AI-driven collaboration
Several AI experts see the same trend toward new productivity tools. IT leaders should be ready to shift to a mindset where the core office suite is an AI-centric collaboration layer, with conversational interfaces and AI agents that automate workflows, says Alix Gallardo, chief product officer at AI assistant vendor Invent.
“Instead of static apps where people click through menus and manually move information between tools, we’re moving toward conversational workspaces where you simply describe what you want done in natural language and the system orchestrates the rest,” she says. “This shift will make productivity tools far more accessible and far less manual. People will talk, type, or use short commands, just as email and spreadsheets once redefined office work.”
At the same time, productivity tools will start to look less like a bundle of separate apps and more like a shared workspace for humans and AIs to work together, Gallardo adds.
“You won’t think in terms of ‘open the doc, then the task app, then the CRM,’” she says. “You’ll ask the workspace to ‘pull the latest numbers, create a client-ready summary, and schedule a follow-up,’ and AI agents will collaborate with you and your teammates to make it happen.”
Gallardo predicts that new players will emerge to challenge the office productivity leaders, with Harvey, an AI for legal and professional services, and Perplexity Finance early examples.
New entrants in the office productivity space will pop up with fresh UX and workflow features, predicts Anthony E. Tuggle, of AI integration advisory firm TAG US Worldwide.
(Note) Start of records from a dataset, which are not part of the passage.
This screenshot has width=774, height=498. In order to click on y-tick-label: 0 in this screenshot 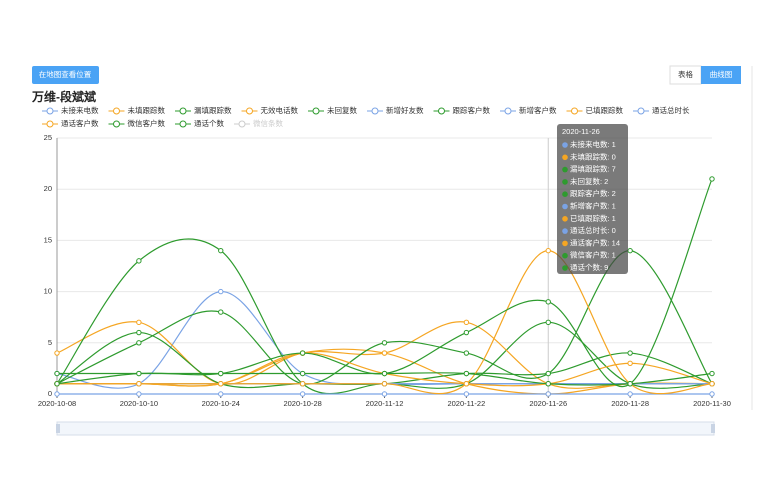, I will do `click(50, 394)`.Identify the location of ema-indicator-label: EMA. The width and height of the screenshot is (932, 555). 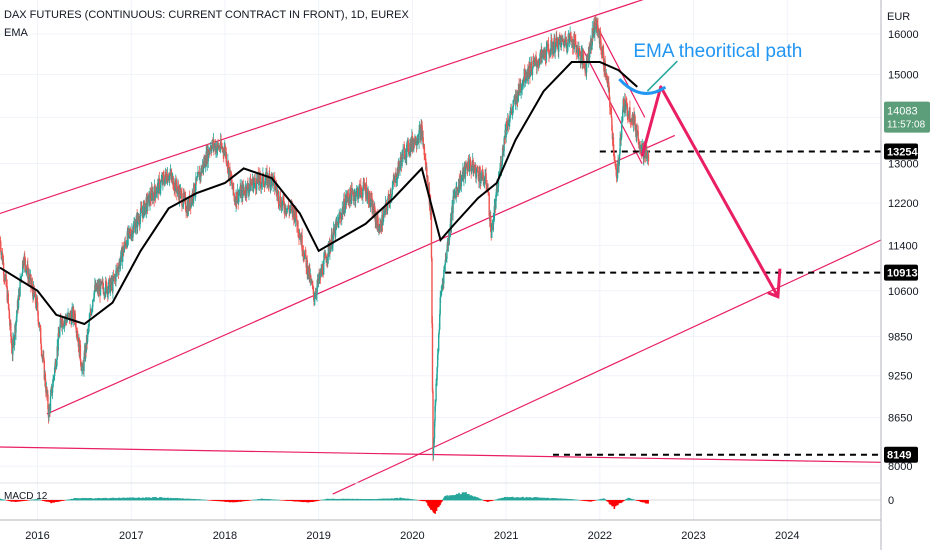
(16, 33).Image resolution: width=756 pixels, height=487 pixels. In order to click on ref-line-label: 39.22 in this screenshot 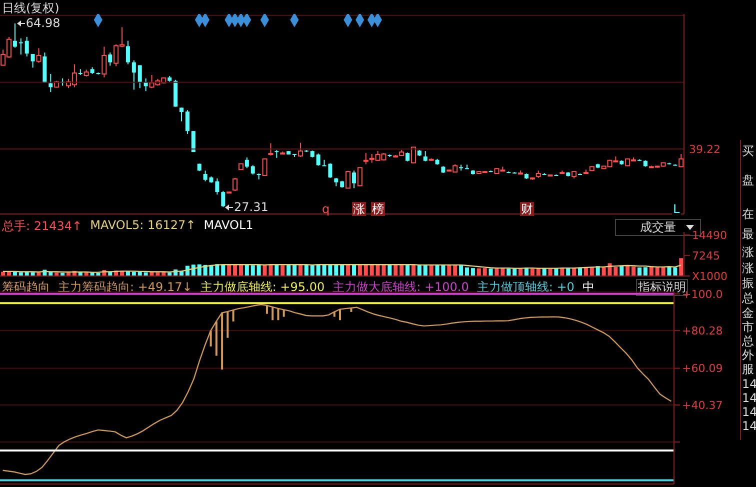, I will do `click(704, 149)`.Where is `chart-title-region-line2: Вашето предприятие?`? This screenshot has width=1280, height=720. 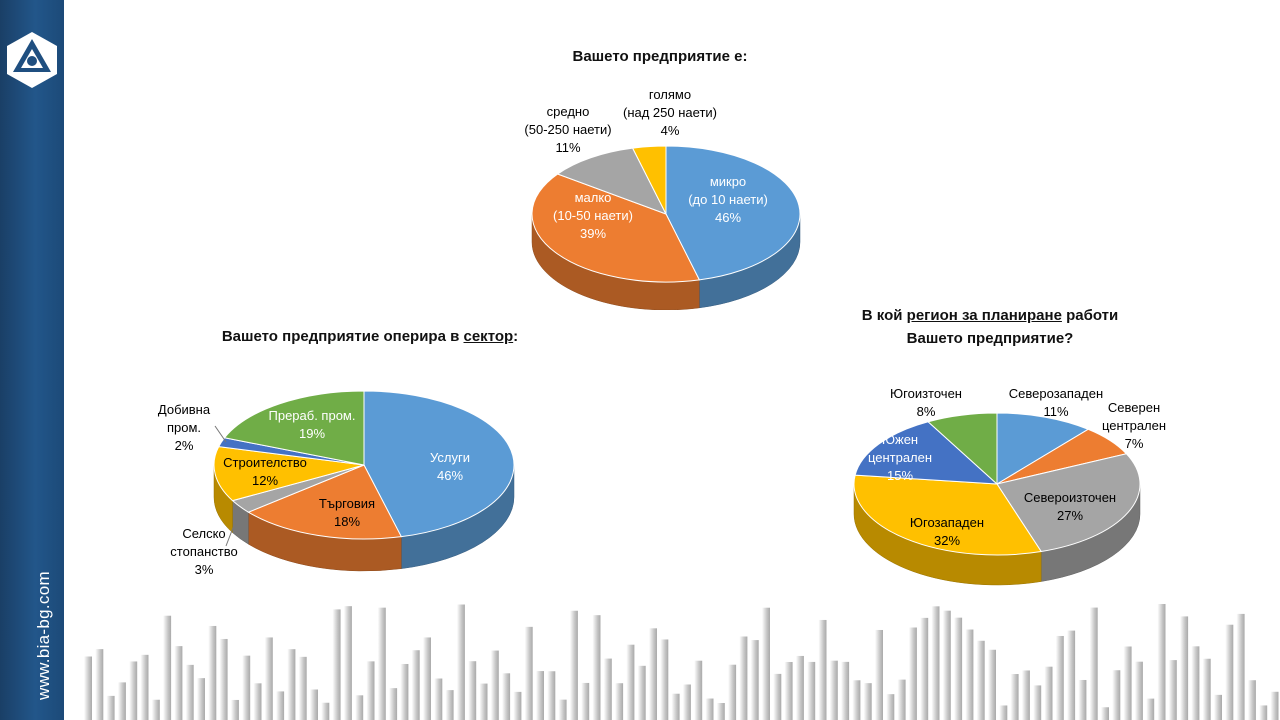
chart-title-region-line2: Вашето предприятие? is located at coordinates (990, 338).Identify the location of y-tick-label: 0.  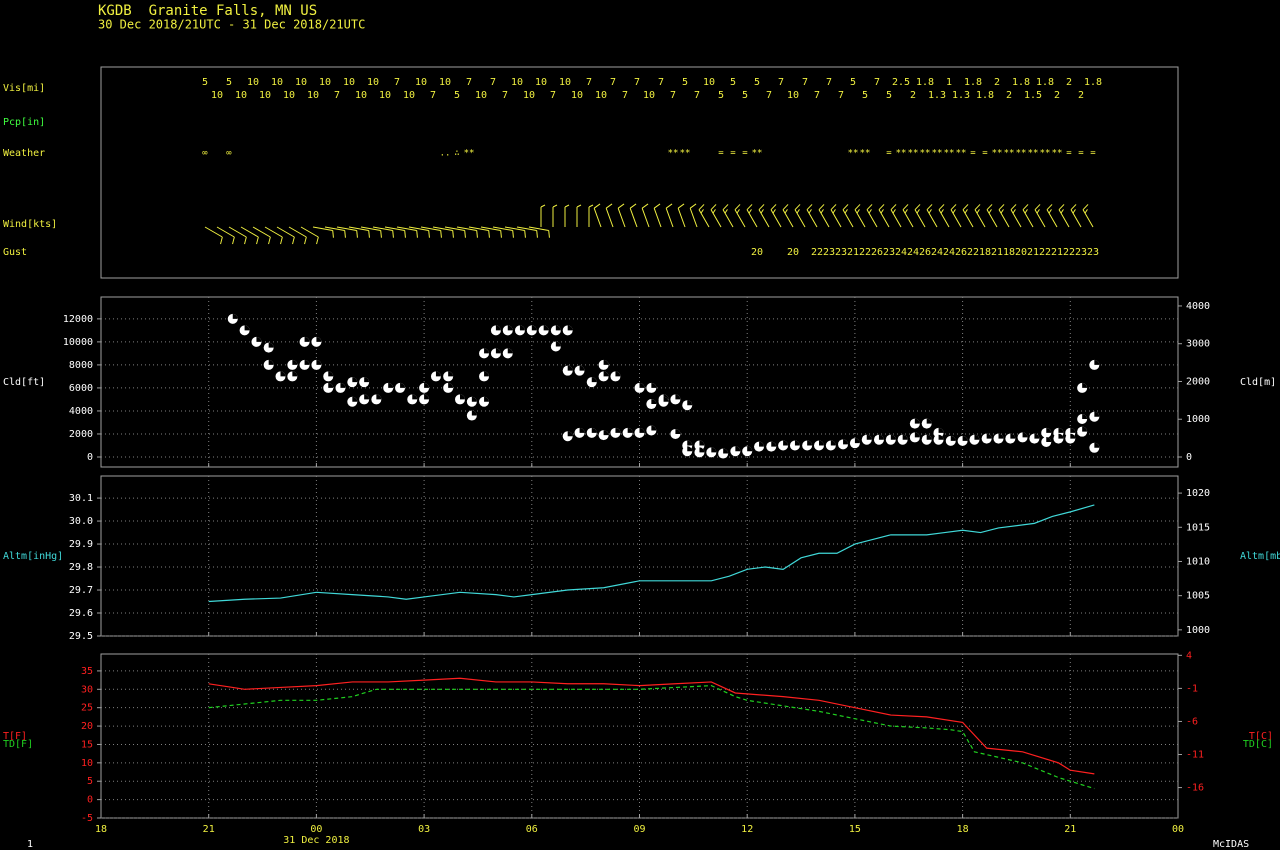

Meanwhile, big platform players like Microsoft, Google, and OpenAI will embed powerful AI models into productivity suites and acquire or partner with complementary tools, he suggests.
IT leaders should prioritize API-first tools and carefully evaluate model governance to avoid vendor lock-in, Tuggle adds. “The flexibility will allow for enterprises to pilot best-of-breed combos rather than betting everything on one vendor,” he says. “The winners will be those who blend seamless AI, strong data controls, and real workflow value, not just flashy generative demos.”
Leaders may need to rethink the way they think of AI to ensure that the technology simplifies complex work and allows them to focus on better managing humans, he says.
“Tech leaders must move beyond anxiety over bad integrations to embrace a human-centric AI formula where technology plus emotional intelligence doesn’t just equal two, it equals three,” he adds.
The value creation layer
While some AI experts see a major overhaul of the UX of office productivity tools, others see the market moving in a different direction. For many current use cases, the existing interface for office software gives users more control and fidelity than chat-based AI, says Olli Salo, founder of Skimle, an AI-powered platform for analyzing qualitative data.
However, new office tools will allow AI to change the way users interact with manually created documents and will give users the ability to analyze and visualize patterns in large data sets, he says.
“I would consider what new types of knowledge can be created with the help of LLMs,” he adds. “AI can understand text and meaning and opens new avenues for understanding and structuring qualitative data at scale.”
Sato sees new entrances coming into the space, with the winners making it easier for users to accomplish their tasks.
“AI represents a new era for competition, and the cards are being dealt again,” he adds. “For understandable reasons, the old Microsoft Office products have not really evolved for a decade, and their AI Copilot efforts have been lackluster. So while formats like .docx, .xls and .pptx might remain, the value creation happens on a different layer.”